(Stored data entries)
____
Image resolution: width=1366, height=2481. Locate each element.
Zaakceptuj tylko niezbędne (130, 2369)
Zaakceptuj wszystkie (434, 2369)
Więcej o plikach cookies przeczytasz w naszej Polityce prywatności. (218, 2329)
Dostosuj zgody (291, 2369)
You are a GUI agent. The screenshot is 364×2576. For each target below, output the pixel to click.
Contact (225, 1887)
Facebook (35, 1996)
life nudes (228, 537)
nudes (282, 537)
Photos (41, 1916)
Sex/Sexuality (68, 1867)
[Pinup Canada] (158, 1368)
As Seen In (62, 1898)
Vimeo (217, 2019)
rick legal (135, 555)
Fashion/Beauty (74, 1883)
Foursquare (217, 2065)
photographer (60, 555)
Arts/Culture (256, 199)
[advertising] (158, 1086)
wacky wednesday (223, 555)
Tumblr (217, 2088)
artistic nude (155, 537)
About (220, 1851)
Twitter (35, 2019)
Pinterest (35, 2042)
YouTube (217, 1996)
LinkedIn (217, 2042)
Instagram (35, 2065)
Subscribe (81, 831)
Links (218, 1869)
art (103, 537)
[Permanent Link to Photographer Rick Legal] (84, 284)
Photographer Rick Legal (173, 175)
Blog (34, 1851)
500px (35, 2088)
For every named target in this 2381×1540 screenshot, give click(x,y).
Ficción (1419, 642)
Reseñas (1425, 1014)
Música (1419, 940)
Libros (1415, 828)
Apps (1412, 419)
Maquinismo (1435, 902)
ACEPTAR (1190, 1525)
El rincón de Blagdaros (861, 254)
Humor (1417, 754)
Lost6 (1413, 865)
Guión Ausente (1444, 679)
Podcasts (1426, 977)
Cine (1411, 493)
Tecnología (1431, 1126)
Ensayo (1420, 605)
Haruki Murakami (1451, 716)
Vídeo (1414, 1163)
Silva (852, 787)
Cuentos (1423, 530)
____
* _THE TASK_:
Retype only this portion of the data above: the line containing "Subscribe (81, 831)", the line containing "ACEPTAR (1190, 1525)", and all lines between them, exactly.

* _ANSWER AREA_:
Subscribe (81, 831)
Links (218, 1869)
art (103, 537)
[Permanent Link to Photographer Rick Legal] (84, 284)
Photographer Rick Legal (173, 175)
Blog (34, 1851)
500px (35, 2088)
For every named target in this 2381×1540 screenshot, give click(x,y).
Ficción (1419, 642)
Reseñas (1425, 1014)
Música (1419, 940)
Libros (1415, 828)
Apps (1412, 419)
Maquinismo (1435, 902)
ACEPTAR (1190, 1525)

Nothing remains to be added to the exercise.